Il regista de Il Gattopardo decise di ambientare tutto a Cimmina, paesino a circa 40 chilometri da Palermo, dove si innamorò della Chiesa Madre, la Chiesa di Santa Maria Maddalena e del paesaggio circostante.
Mario Garbuglia, lo scenografo del film a cui venne affidata la ricostruzione di tutti gli ambienti interni ed esterni, così ricorda il lavoro a Cimmina:
Il paese era stato scelto perché la sua piazza, con la Chiesa in fondo, corrispondeva quasi in tutto a quella dell’immaginaria Donnafugata, quel quasi sta per l’assenza di un piccolo particolare: mancava infatti il Palazzo del principe di Salina. E il Palazzo l’abbiamo fatto noi.
Inoltre, l’opera viscontiana ha usufruito per gli esterni di luoghi palermitani importanti, come piazza San Giovanni Decollato, piazza della Vittoria allo Spasimo, piazza Sant’Euno e piazza della Marina.

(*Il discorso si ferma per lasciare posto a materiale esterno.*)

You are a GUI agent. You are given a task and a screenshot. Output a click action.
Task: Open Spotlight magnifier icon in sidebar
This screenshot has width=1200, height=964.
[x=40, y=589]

Unica eccezione alla scelta di girare in location della Sicilia è stata fatta per le riprese dell’interno del palazzo di Donnafugata che si svolsero nelle sale di palazzo Chigi ad Ariccia che consentivano ambienti più adatti soprattutto per le scene dell’inseguimento tra Tancredi e Angelica.
Per la mitica scena del ballo finale Visconti trasse ispirazione dalla magnificenza di Palazzo Gangi il cui stato di manutenzione era ottimale e fu ben arredato col contributo degli arredatori Hercolani e di Gioacchino Lanza di Mazzarino, figlio adottivo del romanziere Giuseppe Tomasi di Lampedusa, che mise al servizio della produzione le preziose collezioni di palazzo Marino: mobili, arazzi, suppellettili. Per l’occasione furono anche ritoccati alcuni elementi già esistenti che risultavano essere troppo anacronistici, come il termosifone della camera da bagno degli uomini, mentre altri furono spostati come varie statue ed ornamenti.